The King’s Speech

Movie review by Greg Carlson

While watching “The King’s Speech,” one might occasionally wonder what present monarch Queen Elizabeth II would think of Colin Firth’s portrayal of her father Albert Frederick Arthur George, better known as King George VI to the world, and Bertie to his immediate family. Dashing movie actors have a tendency to abet filmdom’s fantasy reconstruction of history, and Firth’s handsome face provides only the first clue that movies tend to do more than simply cut out all the boring bits.

Stately and dignified if not always majestic, “The King’s Speech” inverts “Pygmalion,” stripping it of George Bernard Shaw’s keenest satire in favor of a more superficial “crowned heads are people too” theme that played just as well in Stephen Frears’s “The Queen.” Focused on the eradication of Bertie’s prominent stammer, the story traces the relationship of the royal to his Australian speech therapist Lionel Logue, played with relish by Geoffrey Rush. Commoner Logue’s unorthodoxy and insistence on informality initially vex the stiff noble, but positive results and a requisite amount of dramatic conflict cement the unlikely friendship.

Bertie is both a hesitant patient/client/pupil and a reluctant ruler, and director Tom Hooper bounces back and forth between scenes of often humorous therapeutic techniques, including one that requires the liberal application of salty profanity, and the succession crisis initiated by brother Edward VIII (Guy Pearce), who abdicated when his proposed marriage to American Wallis Simpson met with stern political rebuke. A few sticklers have criticized the narrative streamlining that suggests a much tighter cause-and-effect chronology for George VI’s public speaking remedy, but there is no question that dramatically, “The King’s Speech” works best during the scenes exclusive to Firth and Rush.

The two actors capitalize on the gulf of wealth and privilege that divides their characters from one another, and Rush’s barbs earn numerous laughs as he skewers pomposity and protocol without personally offending His Highness. When Logue finally does overstep, the tension created by Bertie’s cold shoulder gives the film its strongest jolt. On multiple occasions, David Seidler’s screenplay suggests that Logue’s lack of deference was a deliberate ploy to trigger a commanding response from the usually taciturn Bertie. The fantastic image of Rush casually slouched in King Edward’s Chair, the seat of coronation for all but two British sovereigns since 1308, offers the most visually arresting example.

————————

#### [Actions to take]
1 – Which actors does the movie review name, and which character does each one play?
2 – According to the movie review, why did Edward VIII abdicate?
3 – Can you duplicate the movie review's wording, starting at "Movie review by" and ending at "the boring bits."?
Rely on nothing but the movie review when answering.

————————

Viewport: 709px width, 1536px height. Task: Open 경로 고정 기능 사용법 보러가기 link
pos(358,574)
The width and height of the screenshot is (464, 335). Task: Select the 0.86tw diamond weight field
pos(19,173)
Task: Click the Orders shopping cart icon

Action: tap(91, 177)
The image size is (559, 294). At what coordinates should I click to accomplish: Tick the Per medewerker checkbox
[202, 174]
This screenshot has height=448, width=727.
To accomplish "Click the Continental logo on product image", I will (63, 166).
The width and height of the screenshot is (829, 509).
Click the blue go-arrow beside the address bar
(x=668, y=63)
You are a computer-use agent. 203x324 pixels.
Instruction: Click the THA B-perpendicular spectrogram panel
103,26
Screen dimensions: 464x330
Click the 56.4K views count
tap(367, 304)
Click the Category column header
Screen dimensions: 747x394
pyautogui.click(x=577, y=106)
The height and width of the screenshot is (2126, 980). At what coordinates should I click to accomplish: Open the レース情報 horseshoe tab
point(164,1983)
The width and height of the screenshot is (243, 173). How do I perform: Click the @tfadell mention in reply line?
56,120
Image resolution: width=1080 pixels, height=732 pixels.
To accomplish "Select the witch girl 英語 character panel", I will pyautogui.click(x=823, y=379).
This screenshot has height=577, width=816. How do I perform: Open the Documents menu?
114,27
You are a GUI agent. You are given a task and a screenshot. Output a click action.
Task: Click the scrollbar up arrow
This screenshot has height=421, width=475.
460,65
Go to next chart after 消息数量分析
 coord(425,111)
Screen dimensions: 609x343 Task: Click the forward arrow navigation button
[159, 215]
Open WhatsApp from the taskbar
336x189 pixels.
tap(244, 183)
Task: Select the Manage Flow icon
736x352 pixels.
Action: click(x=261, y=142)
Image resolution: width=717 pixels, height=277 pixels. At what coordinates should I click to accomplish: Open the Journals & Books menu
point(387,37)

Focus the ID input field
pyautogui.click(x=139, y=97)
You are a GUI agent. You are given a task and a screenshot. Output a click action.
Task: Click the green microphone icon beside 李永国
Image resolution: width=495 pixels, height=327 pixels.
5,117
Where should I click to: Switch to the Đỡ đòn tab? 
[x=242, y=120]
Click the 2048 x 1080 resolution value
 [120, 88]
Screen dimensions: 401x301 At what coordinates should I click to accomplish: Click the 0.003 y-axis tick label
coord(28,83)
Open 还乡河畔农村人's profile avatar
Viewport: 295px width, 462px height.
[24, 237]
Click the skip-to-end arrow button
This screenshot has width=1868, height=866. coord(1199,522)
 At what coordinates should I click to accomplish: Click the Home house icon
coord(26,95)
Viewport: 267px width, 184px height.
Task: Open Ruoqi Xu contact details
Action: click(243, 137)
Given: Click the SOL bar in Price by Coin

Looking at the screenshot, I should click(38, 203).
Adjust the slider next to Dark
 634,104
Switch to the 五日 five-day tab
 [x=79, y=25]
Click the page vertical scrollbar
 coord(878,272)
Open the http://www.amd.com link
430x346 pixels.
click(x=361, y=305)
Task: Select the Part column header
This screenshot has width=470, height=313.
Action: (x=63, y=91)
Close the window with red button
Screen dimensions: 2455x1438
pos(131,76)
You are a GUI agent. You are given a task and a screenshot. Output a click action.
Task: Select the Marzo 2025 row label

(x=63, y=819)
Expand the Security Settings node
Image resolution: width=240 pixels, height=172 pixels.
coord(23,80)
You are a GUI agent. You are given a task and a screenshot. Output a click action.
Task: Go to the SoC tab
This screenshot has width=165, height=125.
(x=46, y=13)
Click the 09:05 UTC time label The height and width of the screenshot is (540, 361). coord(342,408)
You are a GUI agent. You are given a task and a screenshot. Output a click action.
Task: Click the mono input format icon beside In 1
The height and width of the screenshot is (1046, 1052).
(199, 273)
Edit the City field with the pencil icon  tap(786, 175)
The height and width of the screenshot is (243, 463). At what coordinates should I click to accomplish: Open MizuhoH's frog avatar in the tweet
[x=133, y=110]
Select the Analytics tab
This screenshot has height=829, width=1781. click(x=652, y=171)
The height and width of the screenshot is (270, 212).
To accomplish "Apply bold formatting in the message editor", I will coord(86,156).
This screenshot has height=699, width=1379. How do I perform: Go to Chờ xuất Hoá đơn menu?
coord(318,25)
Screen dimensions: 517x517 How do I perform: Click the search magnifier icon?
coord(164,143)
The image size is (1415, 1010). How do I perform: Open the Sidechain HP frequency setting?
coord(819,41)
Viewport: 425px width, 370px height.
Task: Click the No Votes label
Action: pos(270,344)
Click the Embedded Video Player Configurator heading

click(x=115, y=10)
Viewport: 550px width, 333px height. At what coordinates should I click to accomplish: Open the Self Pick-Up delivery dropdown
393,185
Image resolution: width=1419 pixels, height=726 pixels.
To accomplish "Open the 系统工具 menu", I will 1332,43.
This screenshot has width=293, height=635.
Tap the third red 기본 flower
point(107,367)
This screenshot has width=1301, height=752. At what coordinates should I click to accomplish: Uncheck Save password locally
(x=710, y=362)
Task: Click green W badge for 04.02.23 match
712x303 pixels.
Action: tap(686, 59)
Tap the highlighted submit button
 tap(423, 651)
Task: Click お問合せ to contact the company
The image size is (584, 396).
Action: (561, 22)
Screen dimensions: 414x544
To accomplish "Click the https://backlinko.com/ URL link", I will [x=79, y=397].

————————

#### [Task-by-task results]
1 –
- Colin Firth plays Albert Frederick Arthur George (King George VI, or Bertie).
- Geoffrey Rush plays Lionel Logue.
- Guy Pearce plays Edward VIII.

2 – He abdicated because his proposed marriage to the American Wallis Simpson met with stern political rebuke.

3 –
Movie review by Greg Carlson

While watching “The King’s Speech,” one might occasionally wonder what present monarch Queen Elizabeth II would think of Colin Firth’s portrayal of her father Albert Frederick Arthur George, better known as King George VI to the world, and Bertie to his immediate family. Dashing movie actors have a tendency to abet filmdom’s fantasy reconstruction of history, and Firth’s handsome face provides only the first clue that movies tend to do more than simply cut out all the boring bits.